Emotional triggers during selling

The most powerful perspective in selling is to understand the emotional triggers that cause people to buy. If it is true (and it is) that we buy for emotional reasons and prove with logic then why do most salespeople sell benefits and features?

If we can imagine that the buying trigger in the buyer’s brain is like a dartboard then features, benefits, price, convenience and packaging – all that good stuff – is on the dartboard.  The bulls-eye, however, is the emotion the purchase satisfies.

Find the emotional motivation, push that button, and your chance of selling increases tremendously.

Buyer motivation starts with the buyer’s recognition (consciously or subconsciously) of a discrepancy between an actual situation and a desired situation. The result of this discrepancy is a need to change. When selling new products the best salespeople stimulate the desire for change by developing a compelling reason to buy. This is often called the value proposition.

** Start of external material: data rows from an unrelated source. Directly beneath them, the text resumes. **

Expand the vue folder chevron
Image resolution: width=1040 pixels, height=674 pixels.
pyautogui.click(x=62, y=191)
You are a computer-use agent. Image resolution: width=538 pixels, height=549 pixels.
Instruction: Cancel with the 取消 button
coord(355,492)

The compelling reason to buy does not equal your need to sell, nor does it equal your product or any of its features or benefits. The compelling reason to buy depends on the situation your prospect faces and how that situation changes when they buy.

Individual, specific buyer situations motivate customers to buy—not product attributes.

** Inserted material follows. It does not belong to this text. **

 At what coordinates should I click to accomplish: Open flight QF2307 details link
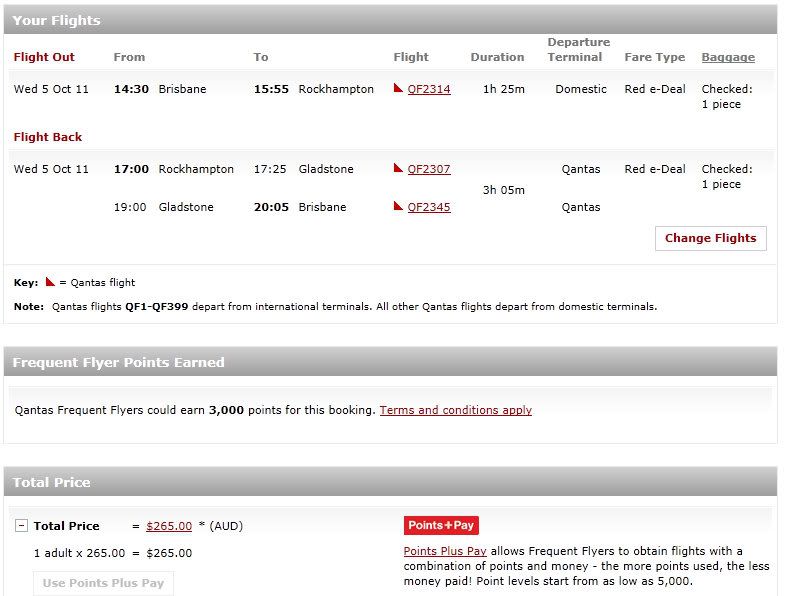[429, 169]
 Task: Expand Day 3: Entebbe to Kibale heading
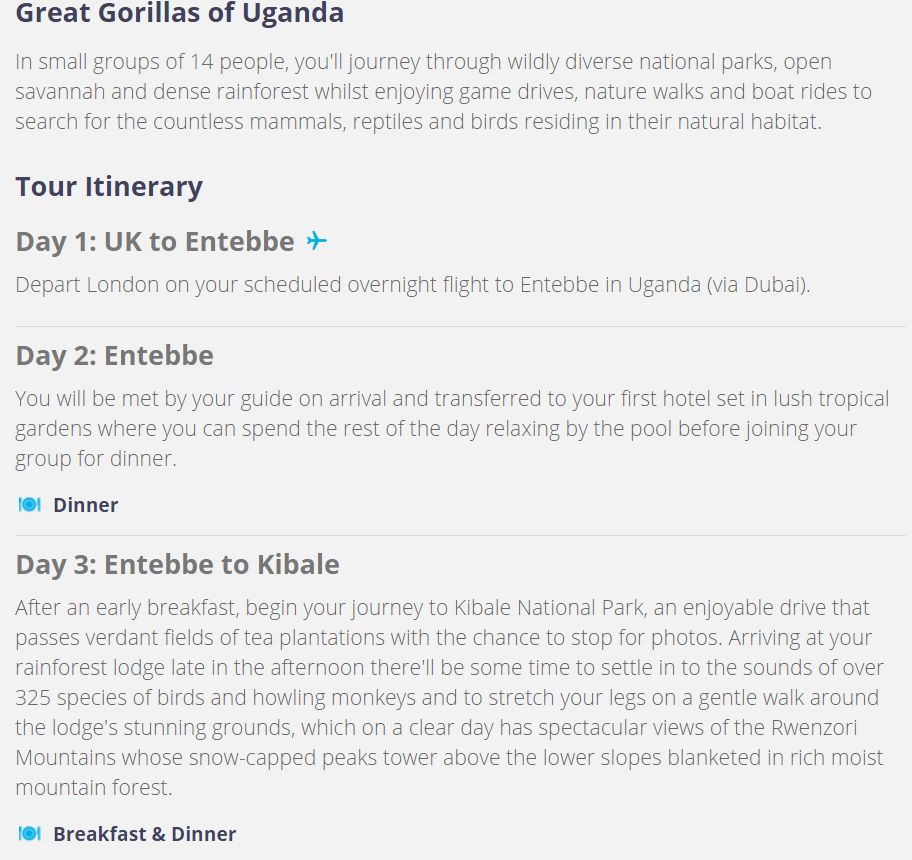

When customers become aware of a need, they look for products or services to help them get the need satisfied. They generally look for the most effective, convenient and affordable solution. The functional, emotional and social dimensions of the need are the circumstances that lead customers to buy. These circumstances can be categorized, and salespeople can target the sales pitch based on these categories.

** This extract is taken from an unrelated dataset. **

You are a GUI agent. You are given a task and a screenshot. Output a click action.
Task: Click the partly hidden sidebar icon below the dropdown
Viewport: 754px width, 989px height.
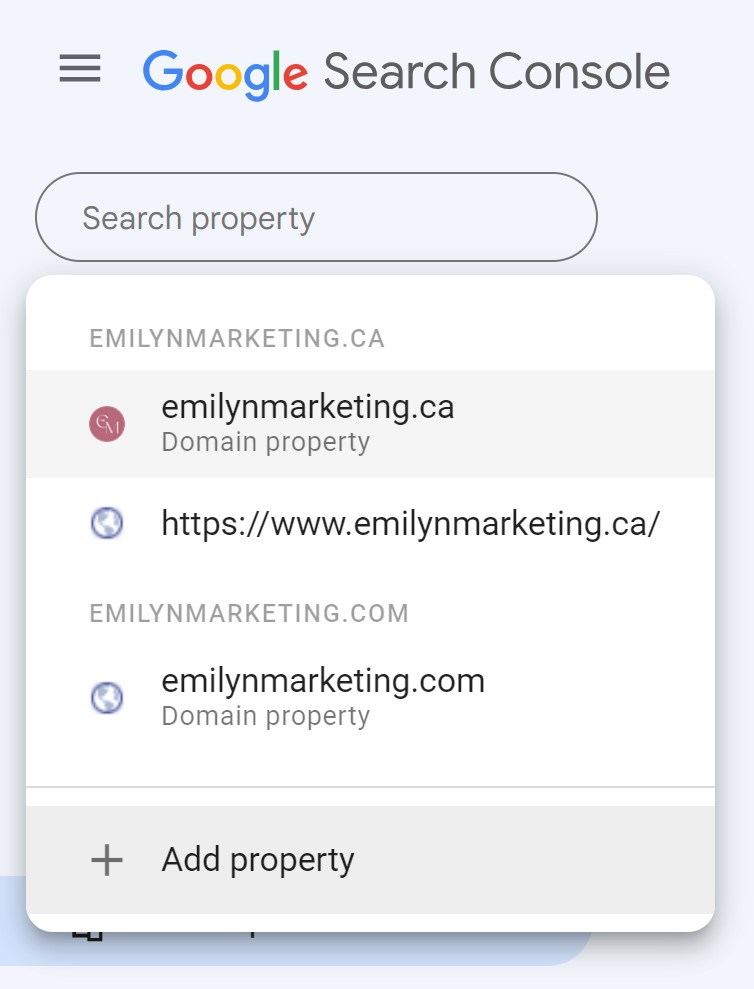point(88,935)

In most B2B purchases, the motive to buy is based on the economic consequences of either doing nothing or making an investment to exploit an opportunity or solve a problem. The motivation can be either plain to everyone involved or only understood and appreciated by the person putting up the money. Triggering the motivation to buy is the first step in the sales pitch.

Understanding the trigger comes through market research, strategic questioning (listening) of the prospect or from experience.

The best salespeople, in fact, leave the research up to the customer and let the customer ‘write the pitch.’ 

A large Volvo dealership in Vancouver, Canada has a very large ethnic Chinese customer base. The service manager told me that when a Chinese customer brings a vehicle in for maintenance that they would always stress the safety aspect of any recommended repair.  ‘Safety’ for the majority of these buyers was a huge trigger and they would simply authorized work if the word safety was used.

A cosmetic rejuvenation clinic that specializes in Botox, fillers and a variety of laser and chemical skin treatments focuses the conversation with all of the clients with words like ‘youth’, ‘energy’, ‘ vitality’ and of course a plethora of dramatic ‘before and after photos’. They sell the dream of regained youth!

It is an old expression in selling: ‘Sell the sizzle, not the steak.’ But this is the power of emotional triggers. When we think about eating a steak we don’t think about protein and various amino acids that our body needs. We think, smell, flavor and taste!

Very few salespeople invest the time to really understand what are the buying triggers. They talk features and benefits, features and benefits!

The best salespeople focus on feelings – not features or benefits. The fact is that if you listen almost every prospect will tell you what need they want satisfied. We are all open books for those who care to look. Most people buy a product or service for just one of a few different reasons – we are not that different or unique as we care to imagine.

The Take Away:

Pay attention to what your prospects and customers say during the sales process. What is important to them? Look at their homes or office, look at the quality of what they own, look at how they dress, the words they use, consider their fitness level and grooming. Pull all of this information together and ask yourself what is important to this prospect, what motivates and drives them?

Do they want? 

  • The best?
  • The cheapest?
  • The most expensive?
  • The newest?
  • The most profitable?
  • The riskiest?
  • The easiest?
  • Just to get rid of a problem?
  • Do they want to be inspired?
  • What their competitor has?
  • The safest choice?
  • The most prestigious choice?

Once you have an understanding of the prospect’s emotional triggers then present your product in terms that are meaningful to that particular customer. In all areas of life you will find that there are really only about five or six main categories of buyers. In time, you will learn to quickly learn to categorise that prospect in front of you, then you give them the pitch they want!

If they are a ‘qualified prospect’, meaning they have the need and the money – and you pull the right trigger – they will buy!